A chain of events caused by climate change has led to a decline in butterfly populations in the Colorado Rocky Mountains, researchers at Stanford University recently found.
The study, published in the scientific journal Ecology Letters, could be prescient in determining the long-lasting effects of climate change on many of the world’s species.
As climate change leads to an early spring, the snowmelt caused by the warmer temperatures on the Rocky Mountains decreases the number of summer wildflowers. Fewer flowers, of course, mean less nectar available to butterflies.
In the researchers’ tests, the more nectar female butterflies ate, the more eggs they laid. Therefore, less available nectar led to fewer butterflies being born and, consequently, population declines, they concluded.
If climate change could have such a dramatic impact on butterfly populations, could similar cascading effects be seen in other wildlife species?

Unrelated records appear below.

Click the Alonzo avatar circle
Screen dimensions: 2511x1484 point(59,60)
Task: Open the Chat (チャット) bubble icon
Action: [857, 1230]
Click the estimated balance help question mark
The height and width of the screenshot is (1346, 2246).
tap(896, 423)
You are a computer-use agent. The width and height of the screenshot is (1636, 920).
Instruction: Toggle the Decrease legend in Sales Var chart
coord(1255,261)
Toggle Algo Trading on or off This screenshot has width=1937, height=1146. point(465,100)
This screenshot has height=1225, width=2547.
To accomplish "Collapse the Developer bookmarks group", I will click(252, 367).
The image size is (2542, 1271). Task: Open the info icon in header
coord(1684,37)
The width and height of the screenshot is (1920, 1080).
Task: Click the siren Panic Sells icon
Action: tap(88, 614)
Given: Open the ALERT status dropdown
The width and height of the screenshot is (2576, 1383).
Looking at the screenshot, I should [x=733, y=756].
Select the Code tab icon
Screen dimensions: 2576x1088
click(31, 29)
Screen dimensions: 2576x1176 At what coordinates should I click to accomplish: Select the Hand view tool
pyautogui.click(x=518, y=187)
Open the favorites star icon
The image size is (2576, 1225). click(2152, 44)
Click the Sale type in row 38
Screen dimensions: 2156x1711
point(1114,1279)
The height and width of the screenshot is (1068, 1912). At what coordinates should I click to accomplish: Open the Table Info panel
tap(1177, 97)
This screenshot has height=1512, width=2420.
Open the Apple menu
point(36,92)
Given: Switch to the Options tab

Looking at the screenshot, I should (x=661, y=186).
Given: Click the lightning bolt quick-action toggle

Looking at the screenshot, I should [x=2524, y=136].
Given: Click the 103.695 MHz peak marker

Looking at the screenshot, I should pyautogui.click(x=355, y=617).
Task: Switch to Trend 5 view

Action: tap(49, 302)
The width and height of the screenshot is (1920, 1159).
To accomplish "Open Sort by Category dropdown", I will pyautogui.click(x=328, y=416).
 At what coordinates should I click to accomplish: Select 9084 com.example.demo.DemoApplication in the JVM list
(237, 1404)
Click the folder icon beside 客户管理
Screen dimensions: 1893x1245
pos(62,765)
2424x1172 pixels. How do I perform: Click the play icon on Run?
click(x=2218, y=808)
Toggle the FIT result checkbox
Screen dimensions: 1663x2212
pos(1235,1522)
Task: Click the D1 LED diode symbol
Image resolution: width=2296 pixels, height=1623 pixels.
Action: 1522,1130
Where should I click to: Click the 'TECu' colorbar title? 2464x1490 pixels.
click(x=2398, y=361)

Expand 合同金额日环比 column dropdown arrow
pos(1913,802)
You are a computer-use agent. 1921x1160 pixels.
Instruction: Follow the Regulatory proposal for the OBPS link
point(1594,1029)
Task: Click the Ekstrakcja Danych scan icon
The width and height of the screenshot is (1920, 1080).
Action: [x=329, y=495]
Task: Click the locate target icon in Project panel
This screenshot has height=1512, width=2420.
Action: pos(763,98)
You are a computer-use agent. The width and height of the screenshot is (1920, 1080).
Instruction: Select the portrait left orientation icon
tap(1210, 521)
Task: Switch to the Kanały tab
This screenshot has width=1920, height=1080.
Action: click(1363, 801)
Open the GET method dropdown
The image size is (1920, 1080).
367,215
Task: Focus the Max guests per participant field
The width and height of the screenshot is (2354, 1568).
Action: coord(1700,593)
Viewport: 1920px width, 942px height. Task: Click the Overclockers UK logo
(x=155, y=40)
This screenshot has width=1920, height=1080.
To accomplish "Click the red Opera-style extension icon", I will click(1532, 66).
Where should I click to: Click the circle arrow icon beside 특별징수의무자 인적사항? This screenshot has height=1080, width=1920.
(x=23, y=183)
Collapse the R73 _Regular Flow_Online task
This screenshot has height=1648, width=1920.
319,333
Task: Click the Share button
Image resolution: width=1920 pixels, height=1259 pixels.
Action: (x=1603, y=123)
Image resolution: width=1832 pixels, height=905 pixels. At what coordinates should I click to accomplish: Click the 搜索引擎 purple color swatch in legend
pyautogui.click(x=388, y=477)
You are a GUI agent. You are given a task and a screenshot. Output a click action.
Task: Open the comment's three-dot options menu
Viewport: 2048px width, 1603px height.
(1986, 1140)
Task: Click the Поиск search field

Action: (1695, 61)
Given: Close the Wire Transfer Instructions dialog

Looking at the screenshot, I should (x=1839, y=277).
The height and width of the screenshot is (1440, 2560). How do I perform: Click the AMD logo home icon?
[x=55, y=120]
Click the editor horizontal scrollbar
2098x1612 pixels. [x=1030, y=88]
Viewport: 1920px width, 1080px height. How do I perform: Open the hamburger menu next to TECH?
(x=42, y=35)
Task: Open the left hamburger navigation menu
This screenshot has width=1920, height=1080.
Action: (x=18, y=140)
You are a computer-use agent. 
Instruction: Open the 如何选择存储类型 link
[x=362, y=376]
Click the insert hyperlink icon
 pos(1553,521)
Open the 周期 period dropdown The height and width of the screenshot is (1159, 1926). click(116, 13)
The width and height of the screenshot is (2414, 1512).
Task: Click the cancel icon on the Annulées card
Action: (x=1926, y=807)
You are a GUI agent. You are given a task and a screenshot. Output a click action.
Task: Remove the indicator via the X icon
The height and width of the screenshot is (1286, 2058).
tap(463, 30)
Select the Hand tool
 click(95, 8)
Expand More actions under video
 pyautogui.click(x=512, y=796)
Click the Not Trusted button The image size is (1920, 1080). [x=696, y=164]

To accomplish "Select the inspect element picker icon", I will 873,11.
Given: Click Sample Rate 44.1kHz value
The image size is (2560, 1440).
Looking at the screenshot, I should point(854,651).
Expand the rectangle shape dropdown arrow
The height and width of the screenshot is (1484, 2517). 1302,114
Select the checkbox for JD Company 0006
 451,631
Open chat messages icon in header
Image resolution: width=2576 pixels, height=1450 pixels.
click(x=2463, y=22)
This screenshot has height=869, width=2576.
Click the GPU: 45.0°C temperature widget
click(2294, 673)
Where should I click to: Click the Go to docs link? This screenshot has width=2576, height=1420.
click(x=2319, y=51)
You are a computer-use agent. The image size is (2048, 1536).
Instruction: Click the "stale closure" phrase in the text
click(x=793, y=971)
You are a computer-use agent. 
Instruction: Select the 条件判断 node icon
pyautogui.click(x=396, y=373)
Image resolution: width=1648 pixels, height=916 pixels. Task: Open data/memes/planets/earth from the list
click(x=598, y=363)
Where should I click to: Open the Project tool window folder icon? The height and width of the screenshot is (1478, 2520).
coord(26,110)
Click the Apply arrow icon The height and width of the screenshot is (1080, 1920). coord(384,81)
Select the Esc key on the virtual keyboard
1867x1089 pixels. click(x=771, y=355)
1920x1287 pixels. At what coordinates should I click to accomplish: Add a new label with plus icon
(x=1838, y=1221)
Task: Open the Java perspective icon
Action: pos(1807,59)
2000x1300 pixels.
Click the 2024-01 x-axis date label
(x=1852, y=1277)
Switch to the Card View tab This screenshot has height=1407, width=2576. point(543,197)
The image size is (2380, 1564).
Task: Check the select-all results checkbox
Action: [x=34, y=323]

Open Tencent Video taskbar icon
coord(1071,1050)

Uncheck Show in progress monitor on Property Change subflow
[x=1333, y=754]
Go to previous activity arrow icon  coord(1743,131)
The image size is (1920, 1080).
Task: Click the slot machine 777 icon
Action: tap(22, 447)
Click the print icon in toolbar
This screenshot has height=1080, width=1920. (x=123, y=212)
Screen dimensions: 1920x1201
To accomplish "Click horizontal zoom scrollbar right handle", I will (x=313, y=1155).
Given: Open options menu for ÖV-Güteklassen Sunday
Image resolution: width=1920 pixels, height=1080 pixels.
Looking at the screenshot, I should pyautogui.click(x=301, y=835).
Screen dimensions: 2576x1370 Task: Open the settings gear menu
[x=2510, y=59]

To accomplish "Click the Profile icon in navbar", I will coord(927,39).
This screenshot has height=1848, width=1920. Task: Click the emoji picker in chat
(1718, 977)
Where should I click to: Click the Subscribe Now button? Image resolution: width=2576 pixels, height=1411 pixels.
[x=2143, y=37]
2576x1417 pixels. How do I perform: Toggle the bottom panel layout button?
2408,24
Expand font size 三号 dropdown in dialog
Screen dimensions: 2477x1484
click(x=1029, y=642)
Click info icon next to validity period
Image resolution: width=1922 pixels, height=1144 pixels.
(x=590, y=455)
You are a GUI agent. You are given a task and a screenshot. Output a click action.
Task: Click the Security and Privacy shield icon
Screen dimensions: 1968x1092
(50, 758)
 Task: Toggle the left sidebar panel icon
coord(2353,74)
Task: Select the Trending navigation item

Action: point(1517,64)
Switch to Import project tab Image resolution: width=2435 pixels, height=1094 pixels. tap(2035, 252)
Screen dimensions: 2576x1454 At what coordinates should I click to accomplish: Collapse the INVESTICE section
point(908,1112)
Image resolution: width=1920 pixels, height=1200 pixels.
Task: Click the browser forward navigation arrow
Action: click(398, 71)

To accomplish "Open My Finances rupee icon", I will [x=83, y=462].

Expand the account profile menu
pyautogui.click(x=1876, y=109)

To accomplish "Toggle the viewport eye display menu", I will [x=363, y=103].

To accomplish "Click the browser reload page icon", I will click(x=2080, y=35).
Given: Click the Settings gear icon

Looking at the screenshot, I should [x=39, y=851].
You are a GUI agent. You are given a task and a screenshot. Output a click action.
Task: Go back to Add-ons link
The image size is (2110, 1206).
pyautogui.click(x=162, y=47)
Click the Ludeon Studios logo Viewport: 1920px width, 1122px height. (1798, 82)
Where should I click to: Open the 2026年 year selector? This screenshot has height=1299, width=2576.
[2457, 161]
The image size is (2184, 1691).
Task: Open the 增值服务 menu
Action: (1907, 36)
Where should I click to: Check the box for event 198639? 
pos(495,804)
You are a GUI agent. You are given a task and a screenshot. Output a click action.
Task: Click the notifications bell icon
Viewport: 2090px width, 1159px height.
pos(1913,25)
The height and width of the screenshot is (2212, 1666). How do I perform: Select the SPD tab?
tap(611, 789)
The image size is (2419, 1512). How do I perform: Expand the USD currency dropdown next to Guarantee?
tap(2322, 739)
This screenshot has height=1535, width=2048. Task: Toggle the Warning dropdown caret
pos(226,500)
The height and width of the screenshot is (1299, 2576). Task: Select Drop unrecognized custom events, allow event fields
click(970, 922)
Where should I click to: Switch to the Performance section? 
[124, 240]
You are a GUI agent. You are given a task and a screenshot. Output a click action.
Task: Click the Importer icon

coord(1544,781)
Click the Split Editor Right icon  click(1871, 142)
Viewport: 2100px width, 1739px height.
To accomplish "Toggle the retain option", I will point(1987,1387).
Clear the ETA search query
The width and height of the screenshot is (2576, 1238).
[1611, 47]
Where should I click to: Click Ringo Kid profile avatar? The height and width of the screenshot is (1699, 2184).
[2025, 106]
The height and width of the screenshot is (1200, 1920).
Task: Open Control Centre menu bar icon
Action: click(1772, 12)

It’s quite likely, scientists say, because of the close interconnection among species within an ecosystem.
For instance, earlier snowmelt’s effect on flowers also impacts bees , which pollinate many of the plants that other species rely on for nutrition.
All of these studies serve to remind us of the wide-reaching impacts of climate change.
“Long-term studies such as ours are important to understanding the ‘ecology of place,’ and the effects of weather and possible climate change on population numbers,” says David Inouye, co-author of the paper. “This research is critical to assessing the broader effects of weather on an ever-changing Earth.”